The following are the differences in this Fourth Edition:
- 1. For general requirements, the usage of a QR code from medical device registration certificate to indicate medical device registration number is encouraged.
- 2. Customers/users can access the medical device registration number, manufacturer/authorised representative data, and QR code display on the label.
- 3. The location of the translation information needs to be determined by a risk assessment exercise and submitted during registration.

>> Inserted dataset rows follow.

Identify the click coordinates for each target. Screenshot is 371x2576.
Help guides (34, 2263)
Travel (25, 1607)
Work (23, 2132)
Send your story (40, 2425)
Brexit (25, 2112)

- 4. Decommissioning or disposal information must be included on the label of a medical device.
- 5. MDA has introduced a new subsection that explains electronic labelling;
- a) Electronic IFU (E-IFU) is only applicable to medical devices intended for professional use.
- b) For home use devices, paper-form IFU is required, and electronic IFU is optional. However, the manufacturer/AR shall ensure that the electronic label and the printed IFU approved in product registration are similar.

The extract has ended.